Best Historical Fiction of 2022

Sir Walter Scott (1771-1832) was one of the great historical writers and poets of the Enlightenment – and each year a prize for historical fiction is awarded in his name. This edition, we bring you the shortlist for the 2022 Awards – including celebrated Irish writer Colm Toibin’s fictionalised retelling of Thomas Mann’s life and Amanda Smyth’s Fortune – a tale of love and intrigue in Trinidad that’s based on true events…


1. The Magician by Colm Tóibín

The Magician tells the story of Thomas Mann, whose life was filled with great acclaim and contradiction. He would find himself on the wrong side of history in the First World War, cheerleading the German army, but have a clear vision of the future in the second, anticipating the horrors of Nazism. He would write some of the greatest works of European literature, and win the Nobel Prize, but would never return to the country that inspired his creativity.

The Magician by Colm Tóibín


2. Fortune by Amanda Smyth

Fortune, based on true events, catches Trinidad at a moment of historical change whose consequences reverberate down to present concerns with climate change and environmental destruction. As a story of love and ambition, its focus is on individuals so enmeshed in their desires that they blindly enter the territory of classic Greek tragedy where actions always have consequences.

Fortune by Amanda Smyth


3. News of the Dead by James Robertson

Hidden in the breath-taking mountains of wild Scotland, Glen Conach is the home of secrets and stories, of fables and folklore. In ancient Britain, the hermit Saint Conach performs impossible miracles, which survive as legend in ‘The Book of Glen Conach’. Generations later in the nineteenth century, the book is rediscovered by charlatan Charles Gibb. In the present-day, young Lachie whispers to Maja of ghosts he has seen in the glen.

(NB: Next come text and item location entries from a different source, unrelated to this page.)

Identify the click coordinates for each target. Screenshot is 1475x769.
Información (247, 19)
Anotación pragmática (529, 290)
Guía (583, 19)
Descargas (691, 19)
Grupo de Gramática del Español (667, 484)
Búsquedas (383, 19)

News of the Dead by James Robertson


4. Rose Nicolson by Andrew Greig

Embra, winter of 1574. Queen Mary has fled Scotland, to raise an army from the French. Her son and heir, Jamie is held under protection in Stirling Castle. John Knox is dead. The people are unmoored and lurching under the uncertain governance of this riven land. It’s a deadly time for young student Will Fowler, short of stature, low of birth but mightily ambitious, to make his name.